私が出来立てのナポリタンを、若い衛兵さんの前のカウンターへとそっと運んだ。

真っ赤なソースを纏ったモチモチのパスタの上で、粉チーズがじんわりと溶けていく。

白い湯気と一緒に立ち上る完熟トマトの爽やかな香りに、彼の目がぱっと輝いた。


「うわぁ、美味しそうだ……! では、さっそくいただきます!」


衛兵さんはフォークで麺を豪快にくるくると巻き取り、大きな口でパクリと頬張った。

ひとくち食べた瞬間、彼の動きがピタリと止まり、そのあと、じわじゅわと至福の表情が顔いっぱいに広がっていった。

午前中の訓練やパトロールで疲れていた顔が、見る見るうちに元気になっていく。


「……美味しい! 美味しすぎます、店長さん! トマトの味がすごく濃くて、みずみずしくて、今まで食べたどんなパスタよりも優しい味がします。なんだか、身体の底から一気に元気が湧いてくるみたいだ……!」

「よかった~! 実はそのトマト、裏庭の畑で育てたトマトなんです」


私が厨房の奥を指さすと、衛兵さんはピンクのフリルエプロンをつけたお兄ちゃんの姿を見て、ガタッと椅子を鳴らして驚いた。

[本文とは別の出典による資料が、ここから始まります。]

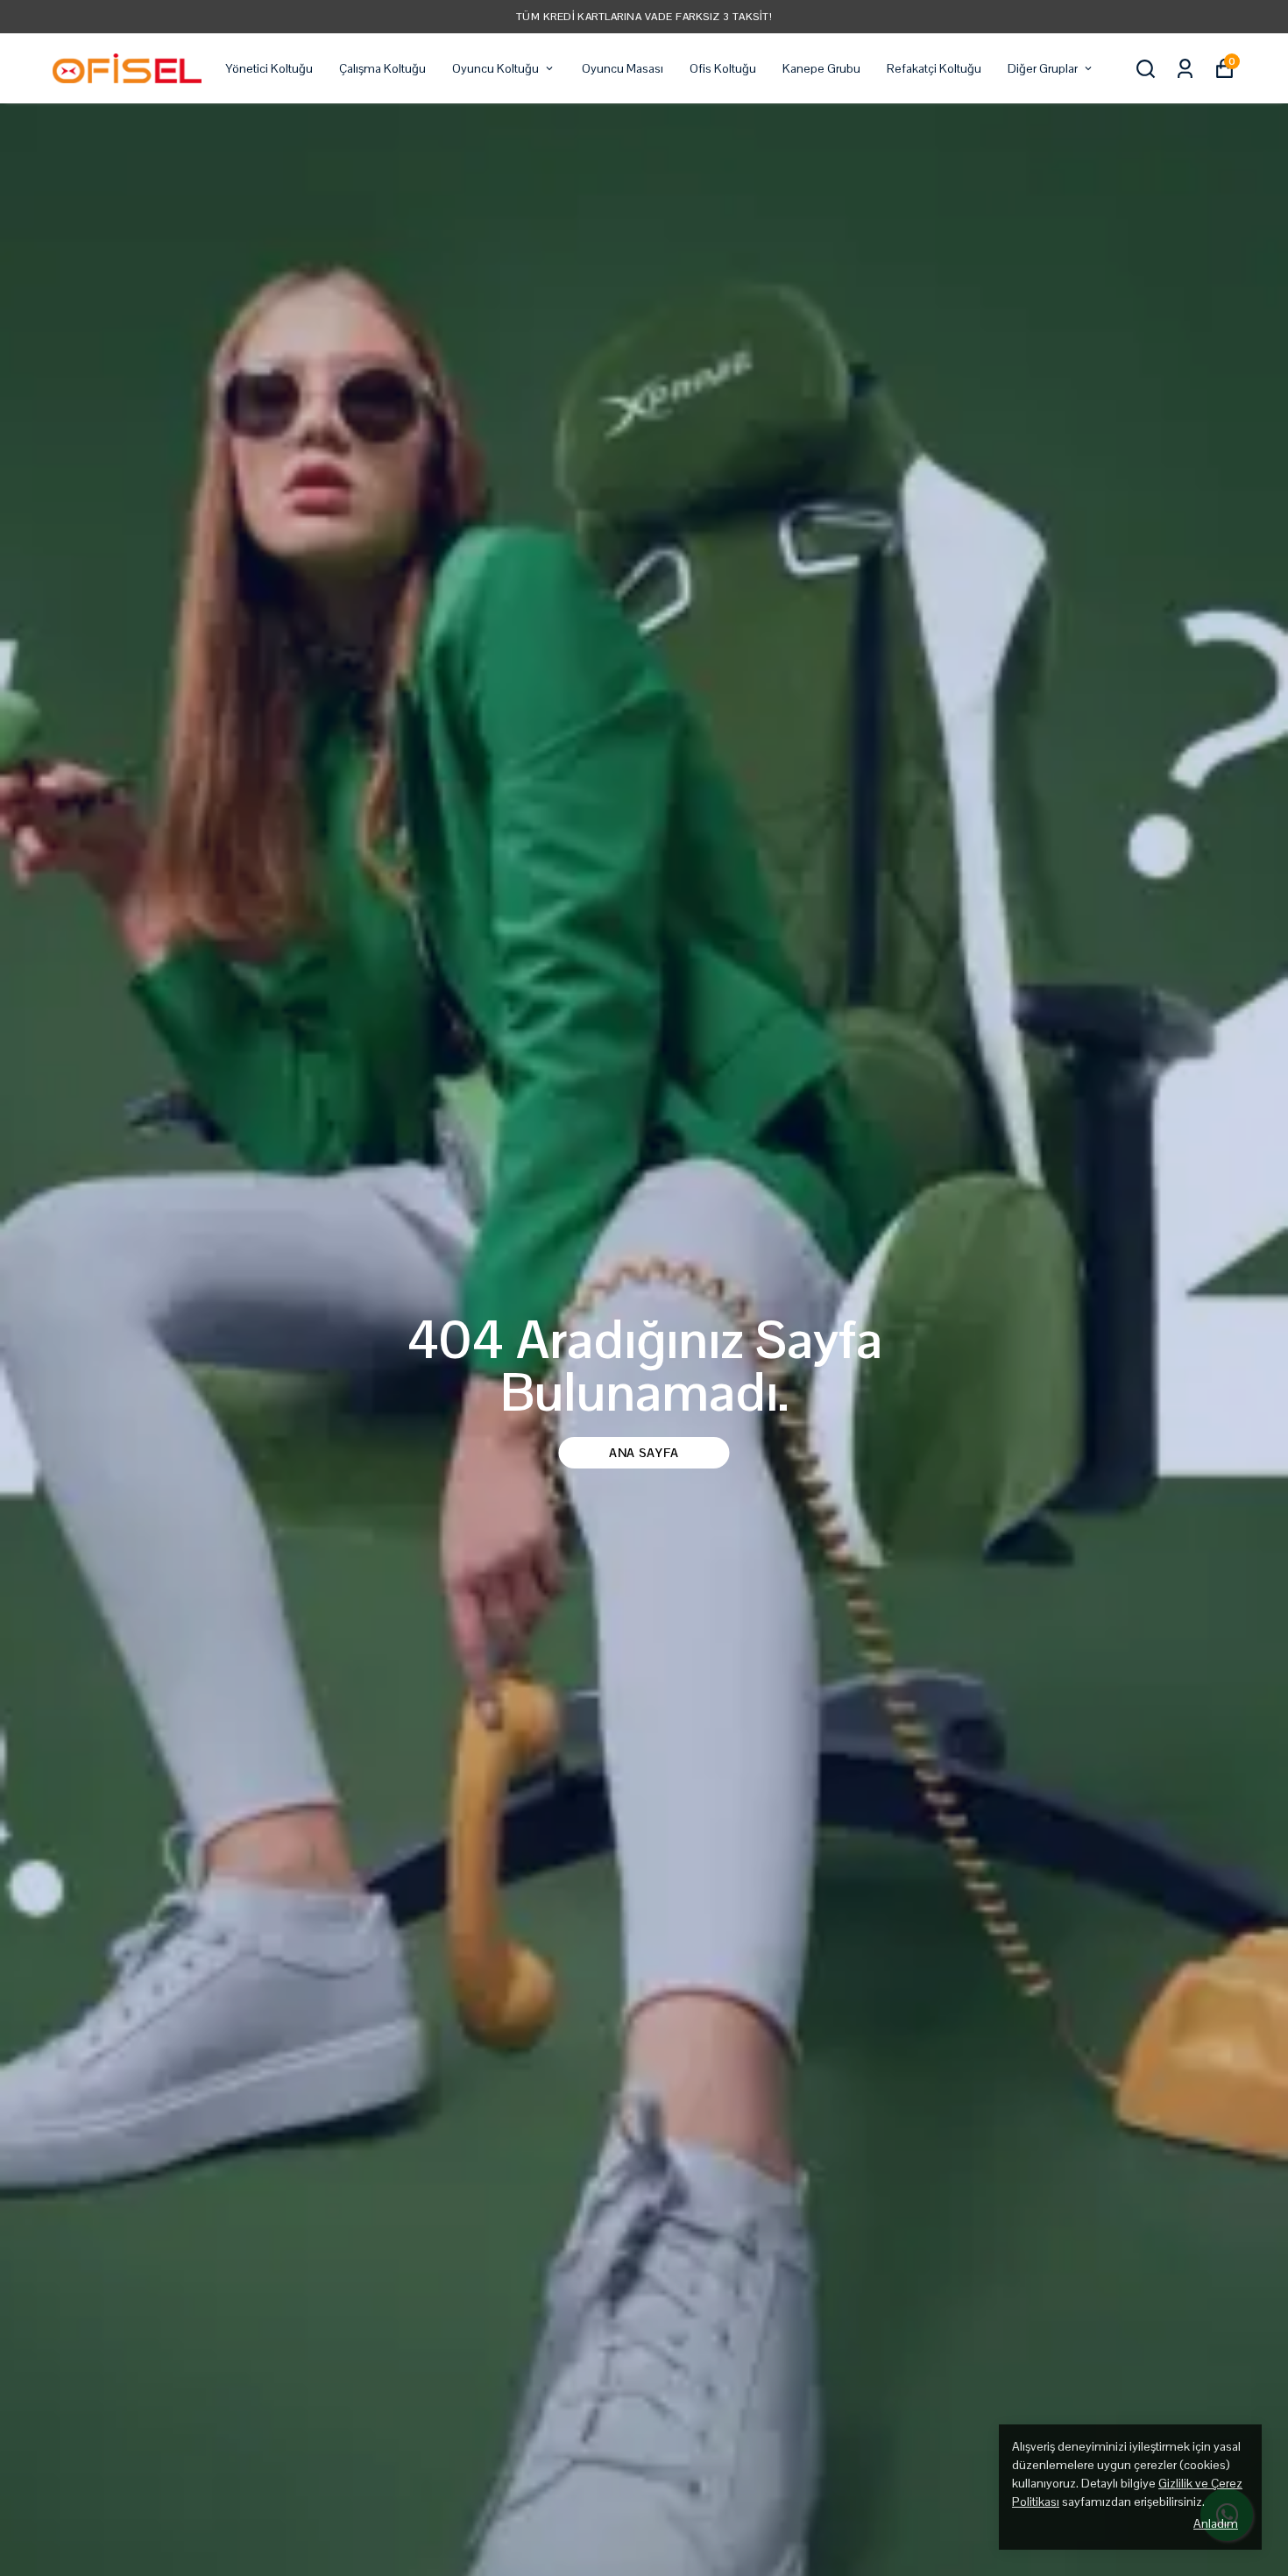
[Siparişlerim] (1185, 69)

お兄ちゃんがかつて世界を救った伝説の勇者アレクであることに、一瞬で気づいたらしい。


「ア、アレク殿……!? まさか、あの英雄様がここに……っ!?」

「気にしないでいいよ。今はただの妹の助手だからね。午前中の任務、ご苦労だった。お前のように街の平和のために汗を流す者がそうやってガツガツ食べてくれるのを見たら、俺までなんだか誇らしい。ニナ、明日はさらに畑を拡張して、世界一美味い最高級のナスやパプリカも植えてみせよう!」

「そこまで一気に広げなくていいから、まずは今のトマトを大事に育ててよね」


カウンターの隅では、リーフィが自分専用のちいさな小皿の上で、一マイルほどに短く切ってもらったナポリタンの麺を、口の周りを真っ赤に染めながら「きゅあ、きゅあ!」と夢中でつるつると吸い込んでいる。その愛らしい姿を見て、若い衛兵さんも「可愛いなぁ」と、すっかり緊張が解けたように笑顔になっていた。


お店が新しいお客様の温かい笑顔で満たされていく中、私たちの愛しい日常は、今日も美味しくて優しい香りと一緒に、のんびりと続いていくのだった。